|Matthew Henry's Concise Commentary|
27:51-56 The rending of the veil signified that Christ, by his death, opened a way to God. We have an open way through Christ to the throne of grace, or mercy-seat now, and to the throne of glory hereafter. When we duly consider Christ's death, our hard and rocky hearts should be rent; the heart, and not the garments. That heart is harder than a rock that will not yield, that will not melt, where Jesus Christ is plainly set forth crucified. The graves were opened, and many bodies of saints which slept, arose. To whom they appeared, in what manner, and how they disappeared, we are not told; and we must not desire to be wise above what is written. The dreadful appearances of God in his providence, sometimes work strangely for the conviction and awakening of sinners. This was expressed in the terror that fell upon the centurion and the Roman soldiers. We may reflect with comfort on the abundant testimonies given to the character of Jesus; and, seeking to give no just cause of offence, we may leave it to the Lord to clear our characters, if we live to Him. Let us, with an eye of faith, behold Christ and him crucified, and be affected with that great love wherewith he loved us. But his friends could give no more than a look; they beheld him, but could not help him. Never were the horrid nature and effects of sin so tremendously displayed, as on that day when the beloved Son of the Father hung upon the cross, suffering for sin, the Just for the unjust, that he might bring us to God. Let us yield ourselves willingly to his service.
Verse 55. - Many women. These are mentioned as witnesses of all these events which the apostles are not recorded to have seen. Courageous and loving, they had followed the procession to Calvary, and at a distance watched the woeful proceedings there. Some, we know, had ventured to come closer to their dying Lord (see John 19:25). Which followed (equivalent to had followed) Jesus from Galilee, ministering unto him. They had accompanied Jesus on his last journey to the Passover at Jerusalem, tending him during all the time, and of their substance ministering to his wants (Luke 8:3).

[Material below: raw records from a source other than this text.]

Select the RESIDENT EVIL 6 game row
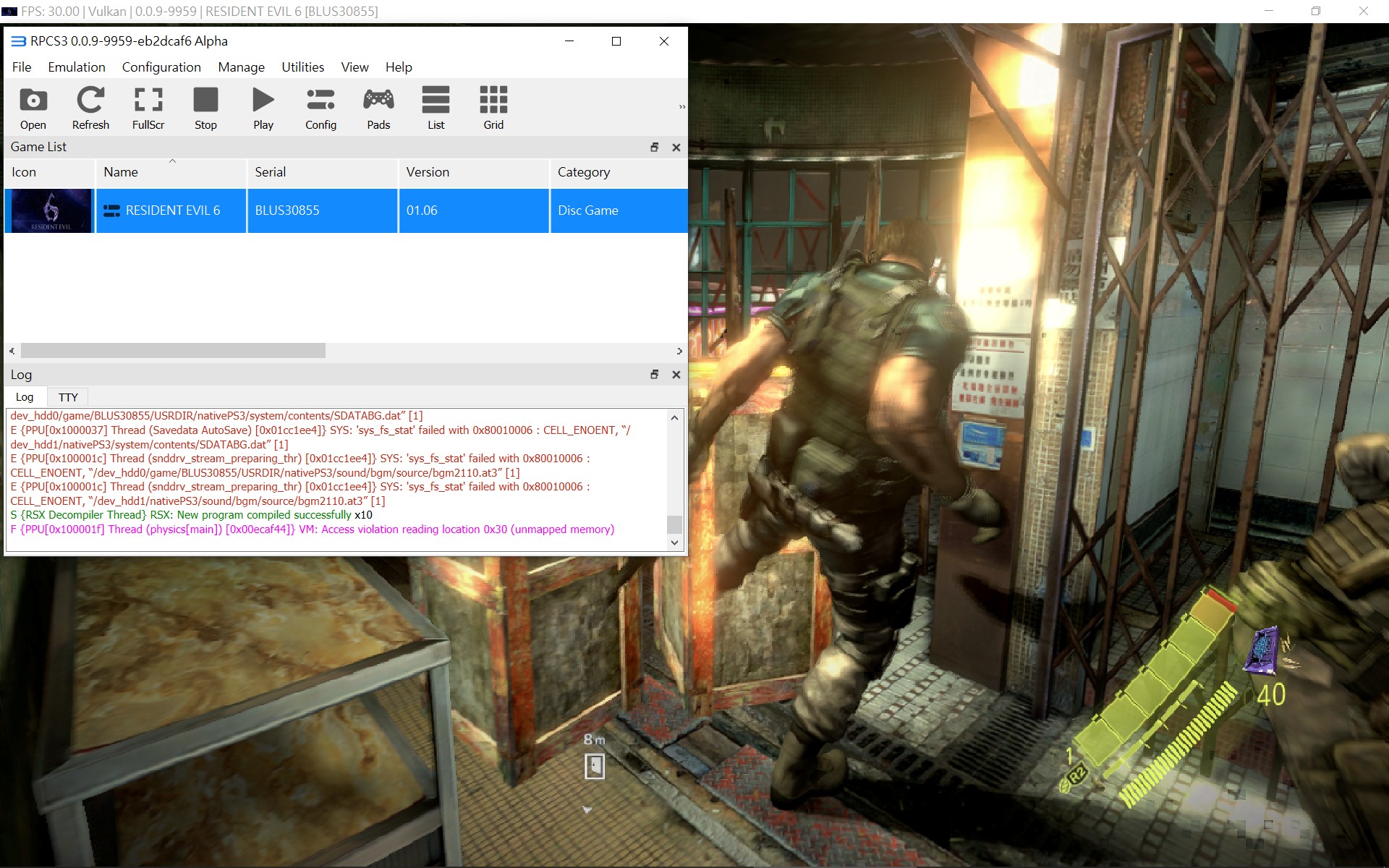pos(173,210)
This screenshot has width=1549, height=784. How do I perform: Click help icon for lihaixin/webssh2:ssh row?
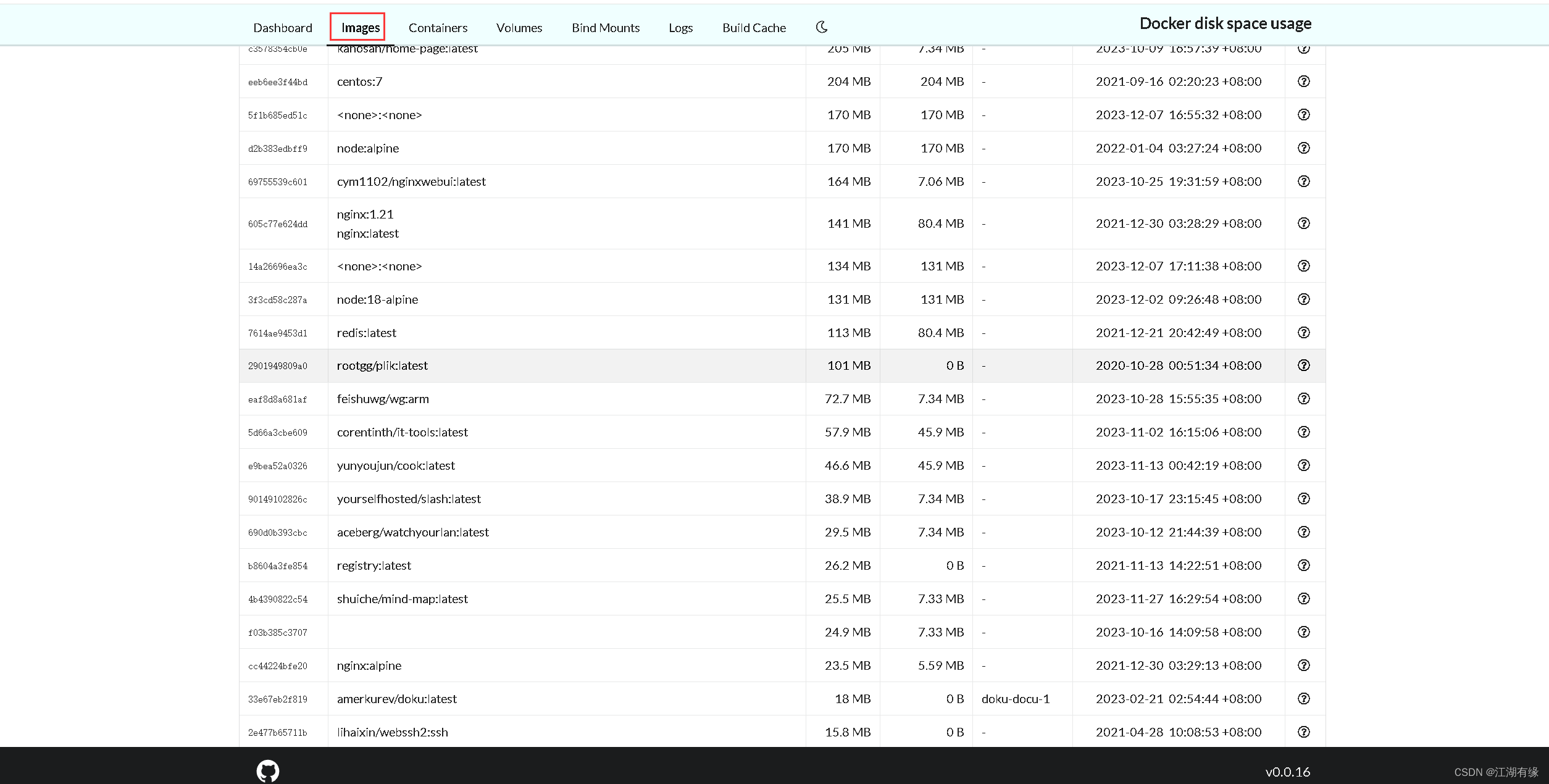[x=1303, y=732]
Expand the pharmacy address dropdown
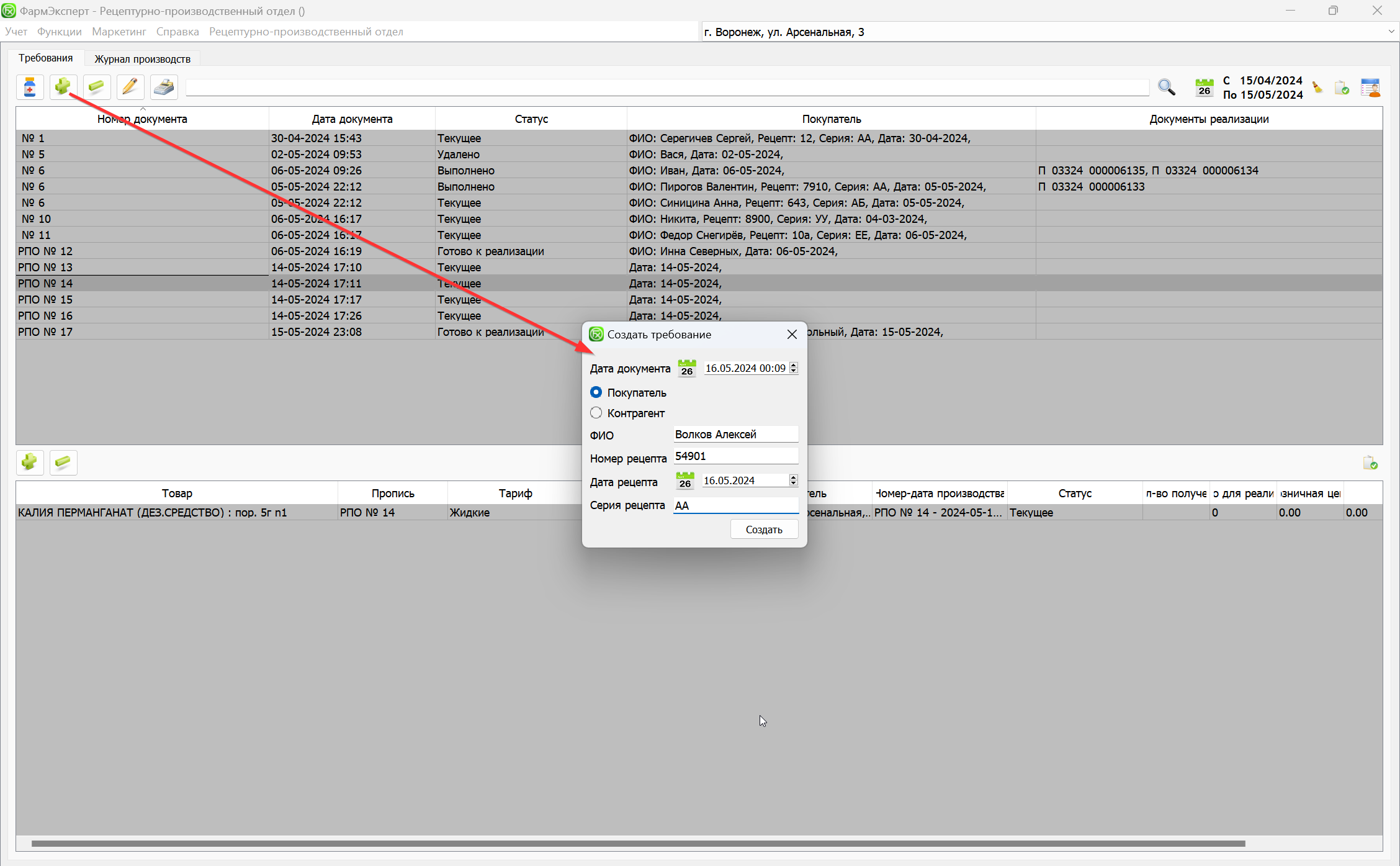Viewport: 1400px width, 866px height. (1391, 32)
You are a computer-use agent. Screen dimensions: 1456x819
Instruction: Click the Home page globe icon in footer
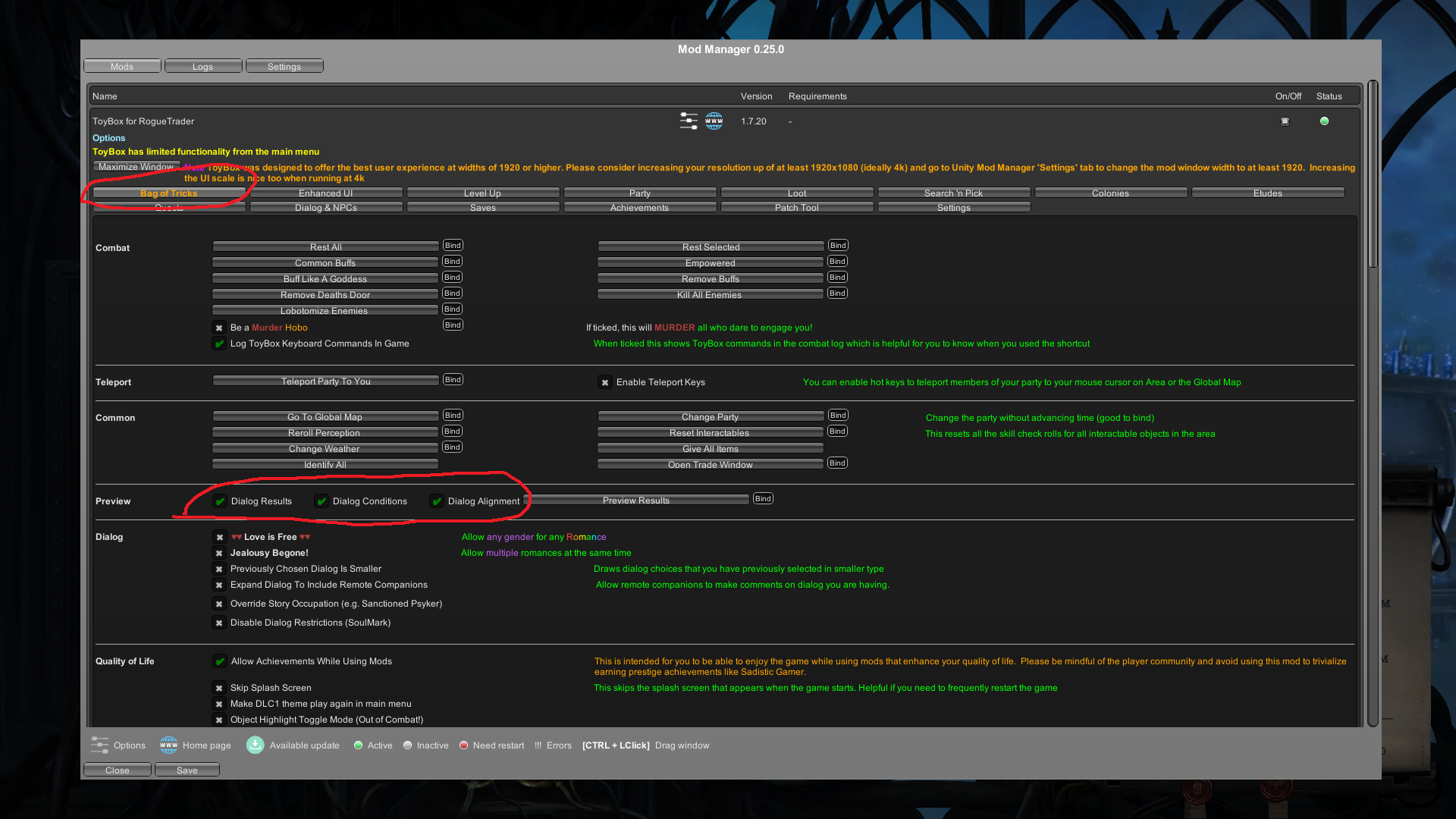(168, 745)
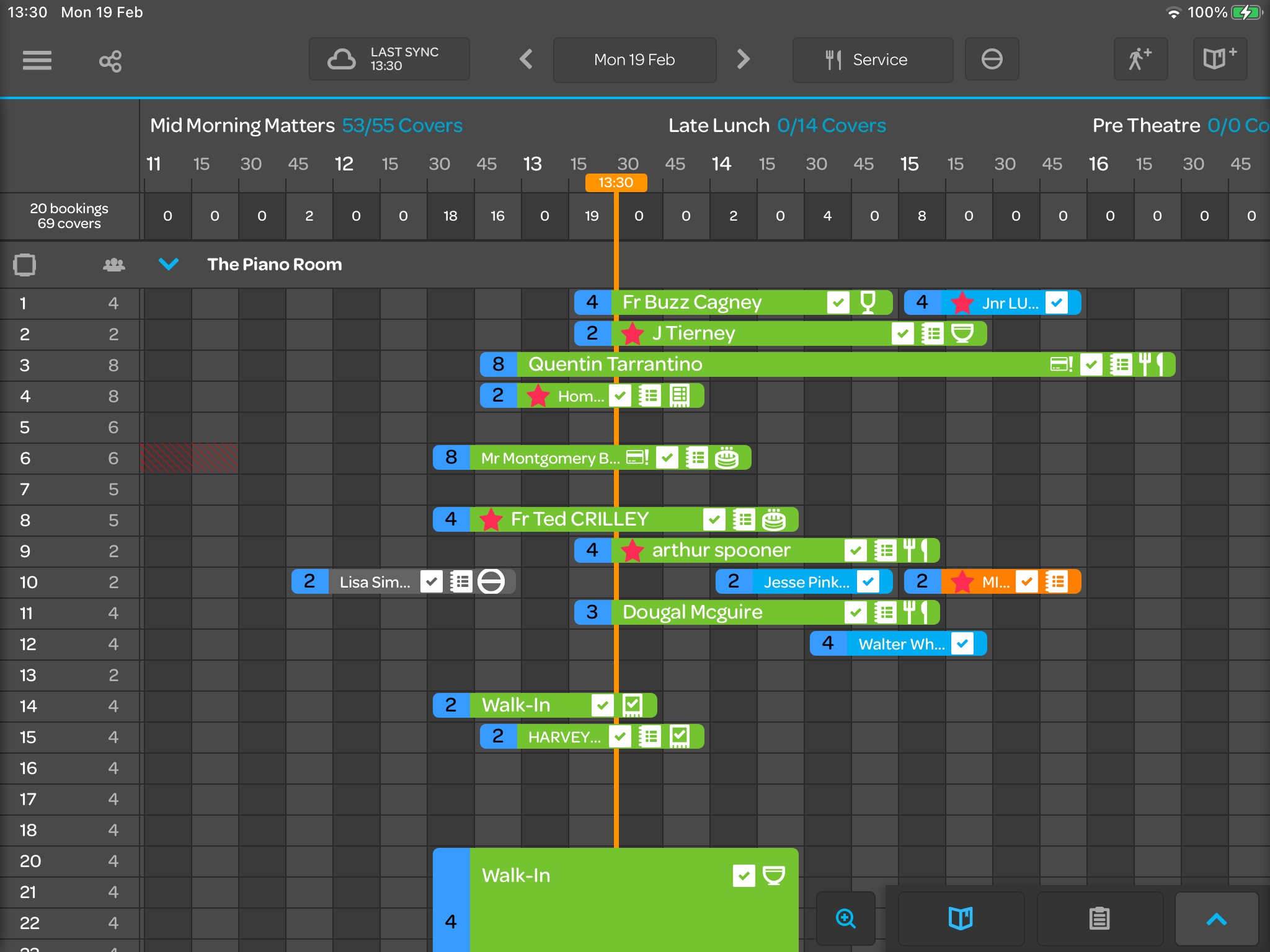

Gill's Exposition of the Entire Bible
And many women were there,.... At the cross of Christ, at some little distance from it; but where was Peter, who had declared he would never be offended, though all men were; and would die with Christ, rather than deny him? and where were the rest of the disciples, who said the same things? None were present excepting John, as can be learnt from the evangelists; but many women, those of the weaker sex, were there, which was a rebuke of the former vanity and confidence of the disciples, and of their present pusillanimity and cowardice:
beholding afar off; Christ upon the cross, in all his agonies, the chief priests and people mocking him, the darkness upon the earth, the quaking of it, and the rending of the rocks: they were witnesses of all this, being at some little distance, by reason of the crowd of people and soldiers about the cross; and they beheld with an eye of faith, their bleeding, dying Lord, as crucified for them, and as bearing and taking away their sins: a sight which at once stirred up their affection and love to Christ, their concern for him, and sorrow for sin; and yet joy and peace, in believing in him:
which followed Jesus from Galilee: where they had seen his miracles, heard his doctrines, and had been savingly converted by him; and therefore followed him wherever he went, though an hundred miles or more, and through many difficulties and discouragements: they attended him in his triumphant entry into Jerusalem, and now at his cross; nor did they leave him when dead, and in his grave:
ministering unto him: not now, for he stood in no need of their assistance, nor could they give him any; but this respects what they had done heretofore, in their journey with him from Galilee to Jerusalem; when they ministered to him of their worldly substance, as a token of their affection for him; and which expresses the low estate and mean condition he was in, and is an instruction to his followers, how to behave towards the faithful preachers of his Gospel; see Luke 8:3.
Jamieson-Fausset-Brown Bible Commentary
55. And many women were there beholding afar off, which followed Jesus—The sense here would be better brought out by the use of the pluperfect, "which had followed Jesus."
from Galilee, ministering unto him—As these dear women had ministered to Him during His glorious missionary tours in Galilee (see on Lu 8:1-3), so from this statement it should seem that they accompanied him and ministered to His wants from Galilee on His final journey to Jerusalem.